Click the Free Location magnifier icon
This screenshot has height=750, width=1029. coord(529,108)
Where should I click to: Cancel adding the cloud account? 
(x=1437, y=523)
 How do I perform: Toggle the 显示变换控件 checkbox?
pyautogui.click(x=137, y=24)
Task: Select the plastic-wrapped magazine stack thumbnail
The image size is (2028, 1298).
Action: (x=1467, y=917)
********************
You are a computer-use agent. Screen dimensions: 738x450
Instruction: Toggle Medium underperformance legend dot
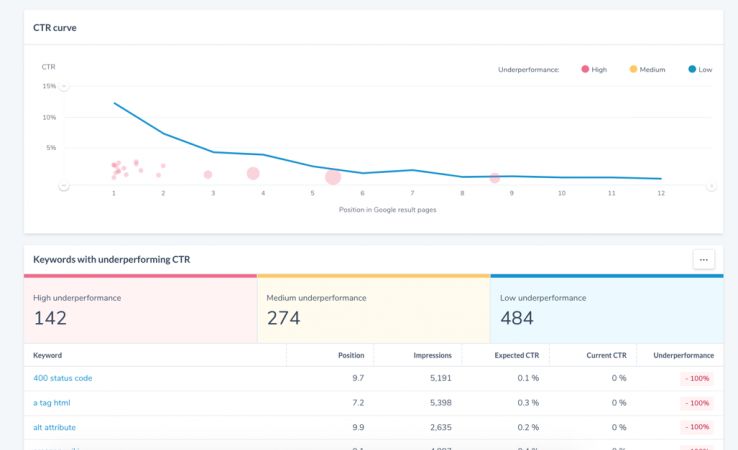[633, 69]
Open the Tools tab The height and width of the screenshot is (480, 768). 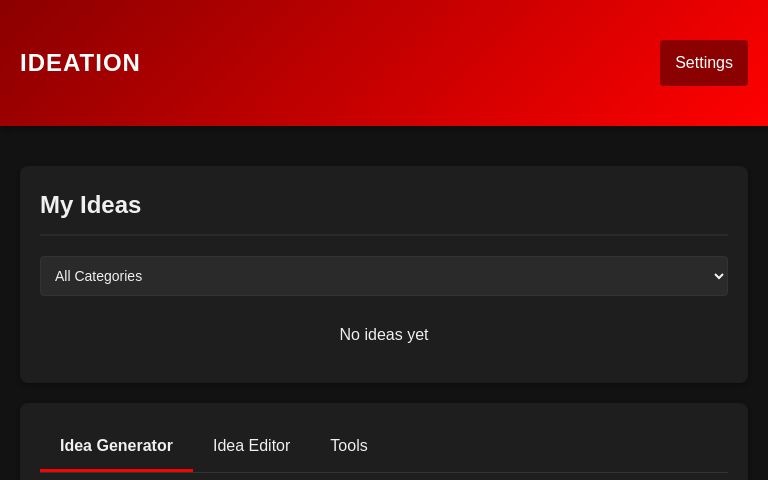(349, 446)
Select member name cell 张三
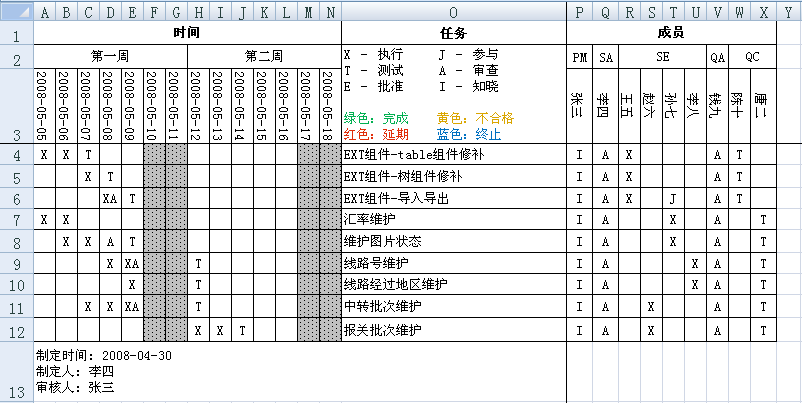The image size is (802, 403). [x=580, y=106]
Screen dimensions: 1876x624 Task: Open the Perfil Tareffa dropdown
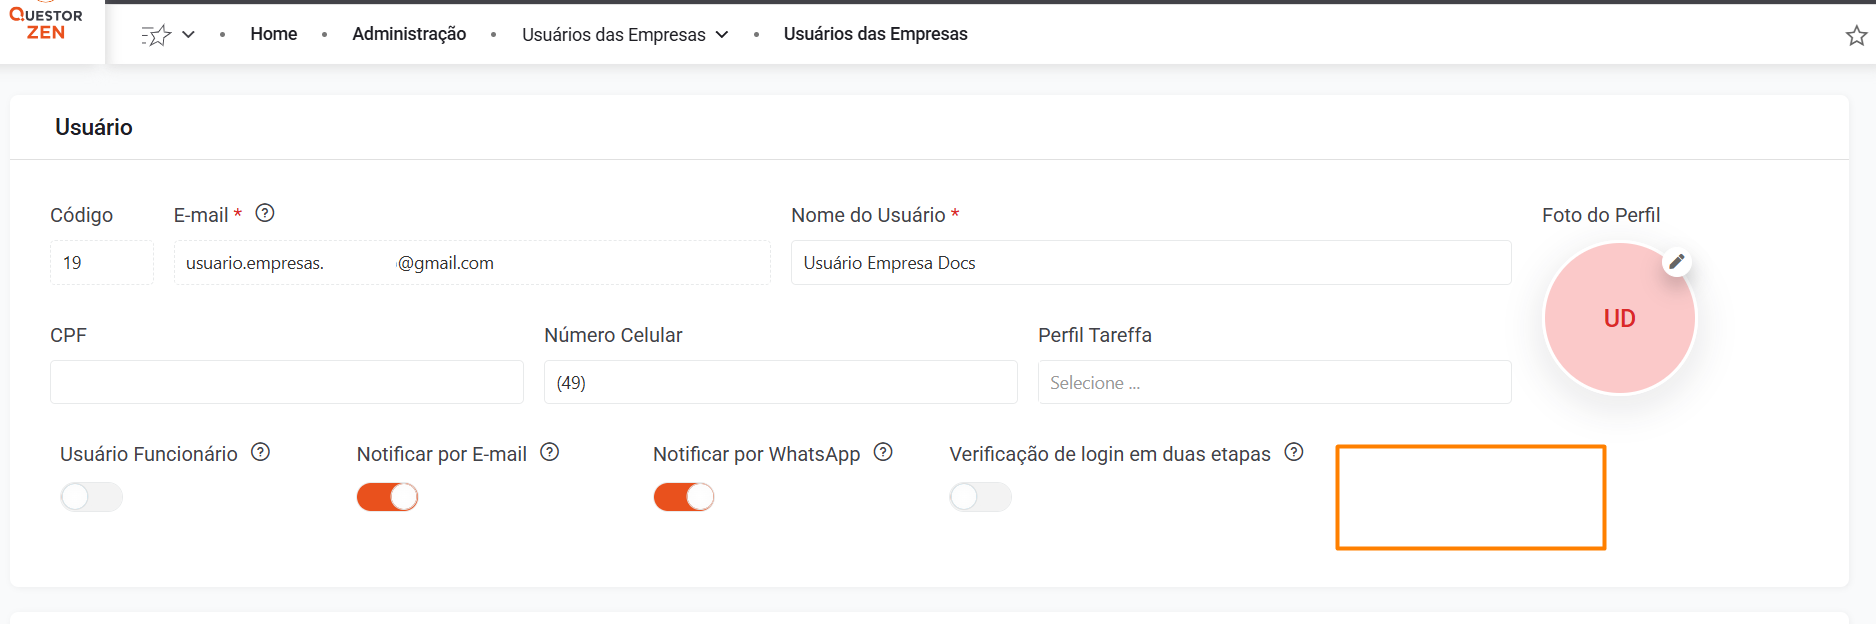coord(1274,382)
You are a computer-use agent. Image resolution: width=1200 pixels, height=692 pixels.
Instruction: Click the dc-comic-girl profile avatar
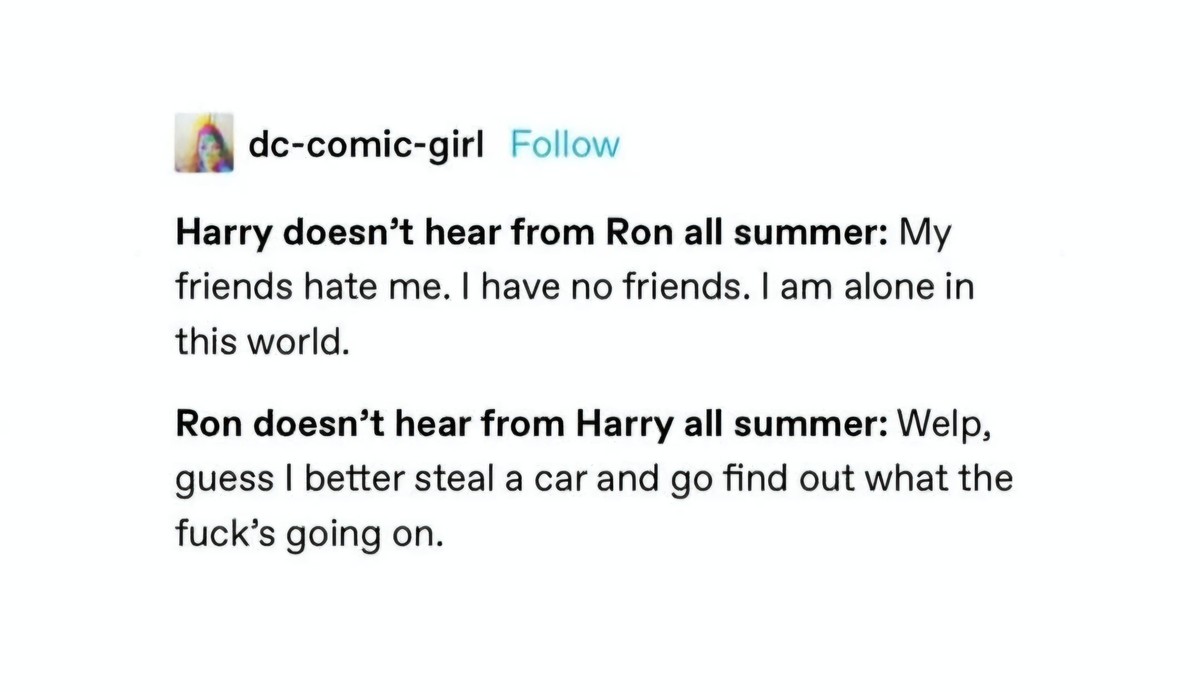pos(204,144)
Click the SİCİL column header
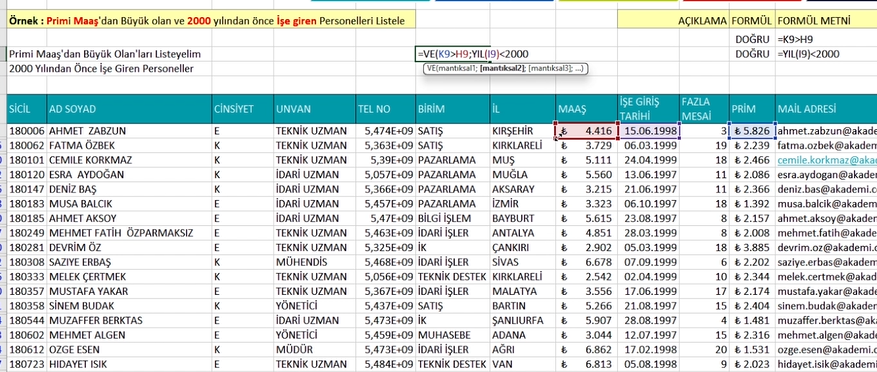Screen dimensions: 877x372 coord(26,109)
********************
> Work task
With "computer" as the string to find, copy every line of the records that holds it.

> Reply to the exercise
You are a computer-use agent. Screen dimensions: 738x450
You are a computer-use agent. Image resolution: width=1200 pixels, height=692 pixels.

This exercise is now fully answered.